Unable to shake key issues like inequality, capitalist societies face cries for change, structural challenges and technology enabled freedoms. Together these re-write the rules and propose a more participative, collaborative landscape of all working together.
Capitalism is under siege from the likes of a sharing economy, a connected world, a slowdown in the take up of democracy, and intractable problems such as inequality and climate change. Many believe capitalism contributed to the global crisis, while providing no solution, and desire to see a fairer system take its place.
It is inequality that is at the heart of this backlash. President Obama calls income inequality the "defining challenge of our times", Pope Francis says "inequality is the roots of social ills" and in the order of 80% of Britons today now think the income gap is too large. Thomas Piketty, author of Capital in the Twenty-First Century, is convinced that rising inequality is a nut that will never be cracked by capitalism. His particular emphasis is on wealth inequality. He aruges that wealth inequality in Europe and the US is roughly twice that of income – the top 10% possess between 60% and 70% of wealth but only 25% to 35% of income and suggests that the western growth in equality in the 60 years or so that preceded the 1970s is a one-off, and this is very unlikely to occur again. So, with no resolution for inequality in sight, Piketty’s dark prediction is social unrest – lots of it. As such, tackling wealth inequality makes good economic sense; Wilkinson and Pickett say that economies with greater inequality suffer adverse consequences in areas like health, violence, drug addiction and lifespan.
Evidence for a shift towards more egalitarian societies, or perhaps, social democracies is political news - Justin Trudeau in office in Canada, hopefuls Bernie Sanders in the US and Jeremy Corbyn in the UK - all high profile cases in point. That they are enjoying the limelight is testament to the strength of the questions being asked of capitalism.
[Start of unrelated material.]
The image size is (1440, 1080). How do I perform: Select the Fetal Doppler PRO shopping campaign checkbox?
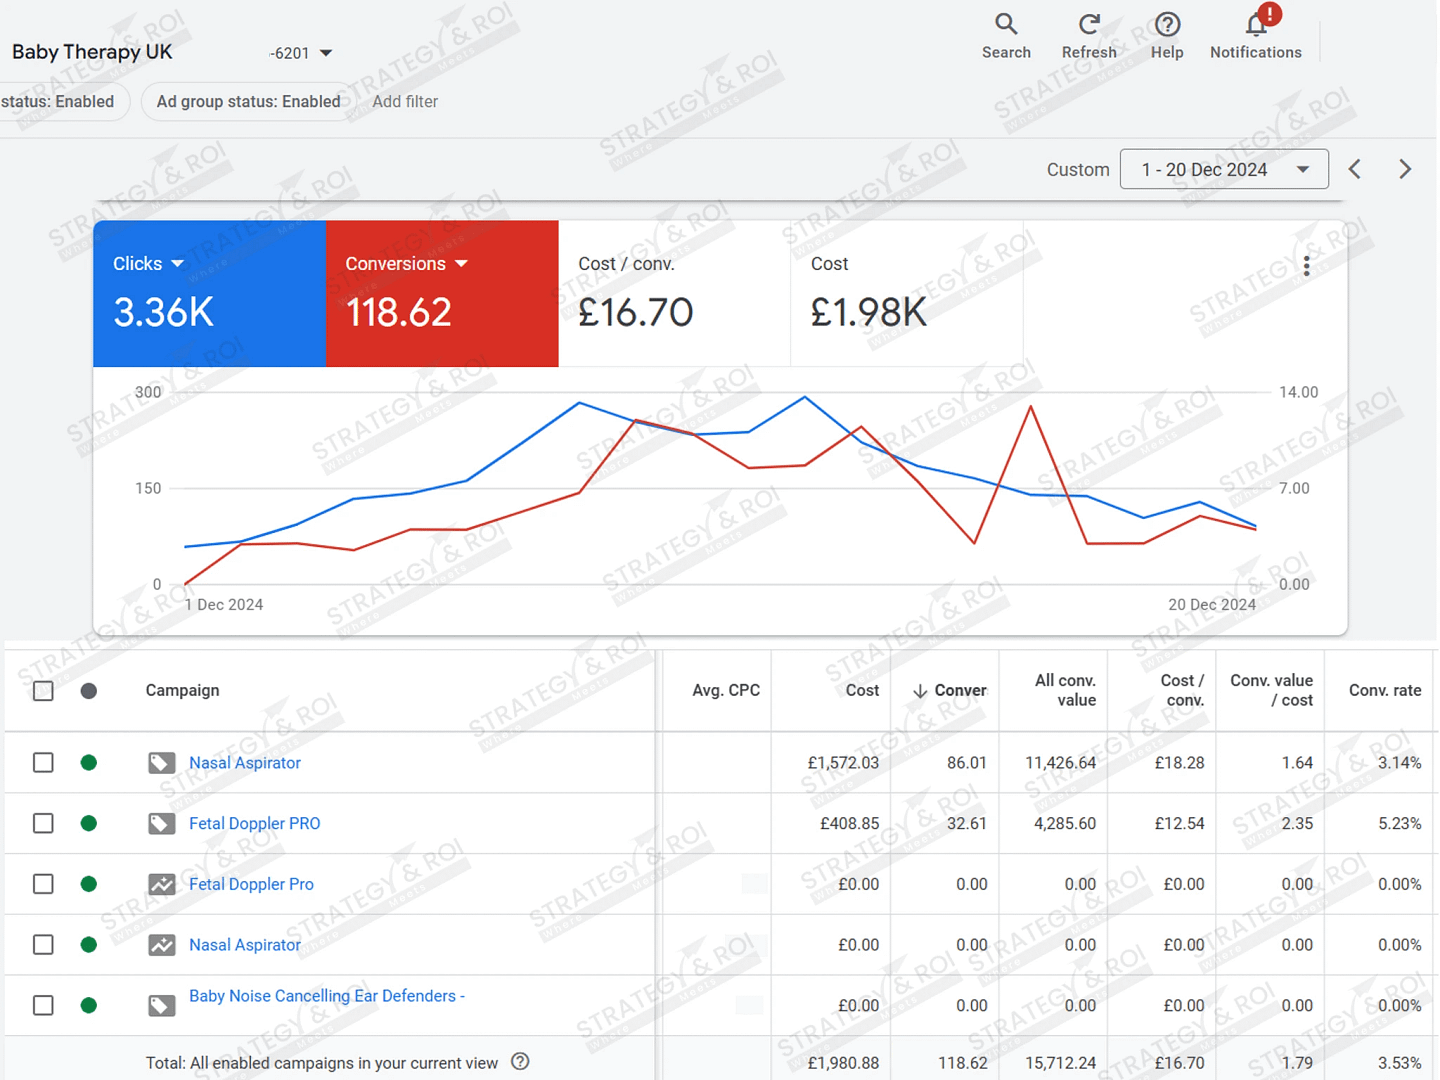pyautogui.click(x=43, y=823)
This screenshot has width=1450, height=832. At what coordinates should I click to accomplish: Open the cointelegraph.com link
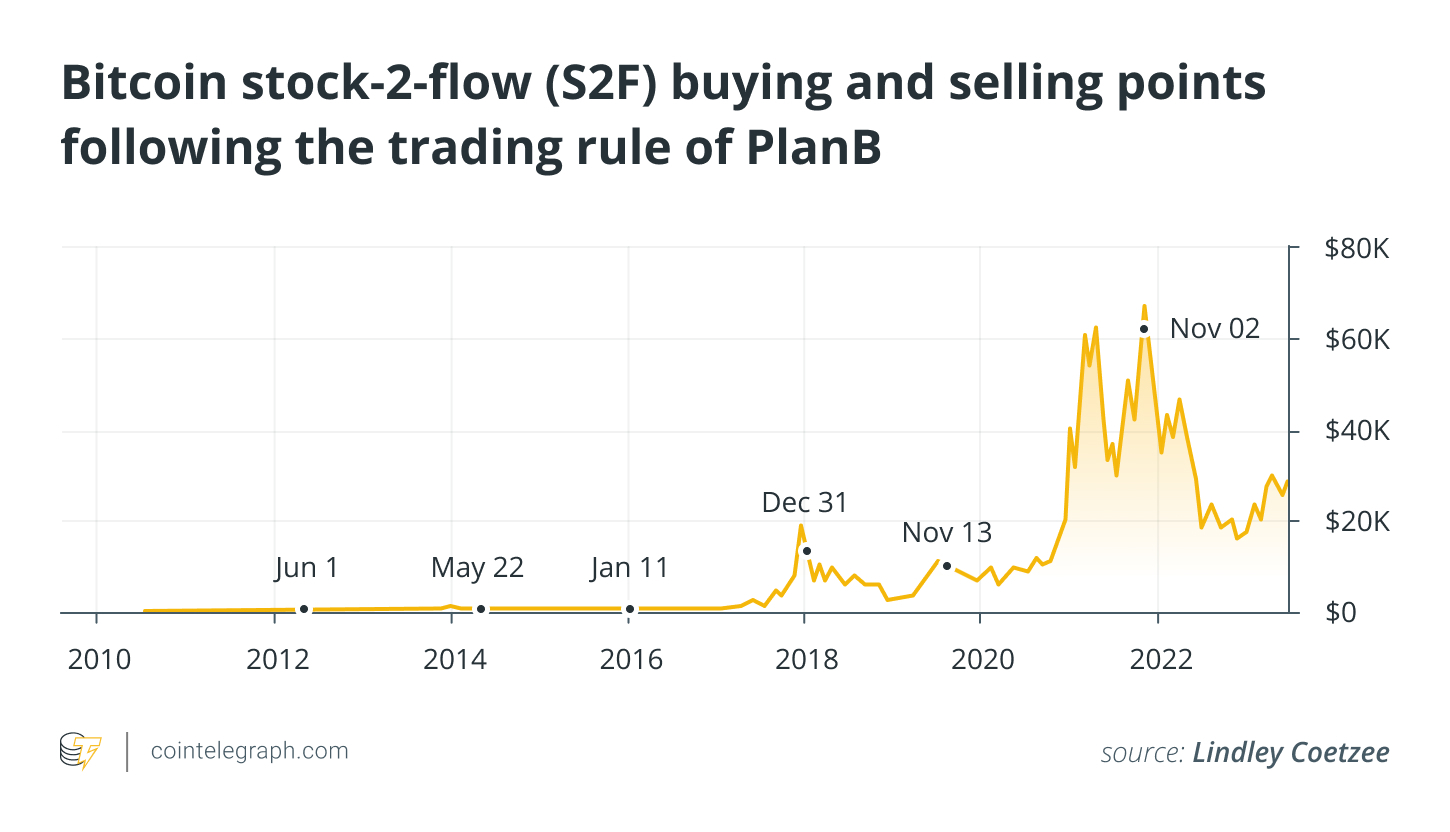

Coming at the issue from another direction is economic and social theorist, Jeremy Rifkin, who focuses instead on near-zero marginal cost, the by-product of a connected, sharing world. ‘A growing legion of prosumers is producing and sharing information, not only knowledge, news and entertainment, but also renewable energy, 3D printed products and online college courses at near-zero marginal cost on the collaborative commons. They are even sharing cars, homes, clothes and tools, entirely bypassing the conventional capitalist market.’ In effect, we’re seeing what looks like capitalism doing itself out of a job.
What pushback or adaptations can be expected? After all, capitalists will want a say in all of this. For a start, economies and political systems will make best advantage of technology-based participation. These can be very useful for assisting political and societal decision-making processes in areas like sharing data on crime, public information, events and of course, elections. Increased participation encourages the attributes of collaboration and transparency and has the potential to make capitalism (still) more representative of its population. Meu Rio (My River), an online community intent on making Rio de Janeiro more democratic, inclusive and sustainable, is a prime example.
In the next decade look for more governments and organisations to put less emphasis on ‘quarterly capitalism’ and instead embrace the concept of a multi-capital focus (a.k.a. integrated reporting). A multi-capital focus not only serves traditional forms of capital like physical and financial, but societal, human and natural forms as well. Are there examples of this activity in play today? Yes, plenty. When Founders Ben Cohen and Jerry Greenfield sold their ice cream business in 2000, they asked the buyer, Unilever to continue the organisation’s Social Mission programme. Unilever not only agreed, but also responded by asking the duo to identify appropriate social metrics to measure success, and thus a high profile, MultiCapital Scorecard was piloted. In 2012, New Zealand celebrated the relationship between indigenous communities and the natural world by declaring the Whanganui River a legal entity with rights and interests, just as organisations have. They weren’t the first with the idea, as Ecuador has embraced Rights of Nature, or Pacha Mama, in its constitution since 2008. Finally, another example from today is the highly successful UK retail partnership, John Lewis, where an official pay ratio is in effect and no one person can earn more than 75x the average pay.
Perhaps the big question that will be explored in the coming years is this: what is the point of any economic system? How does it work and what are its consequences? If, for example, the economic system were said to exist in order to meet the needs of its users, would you start with capitalism as the base?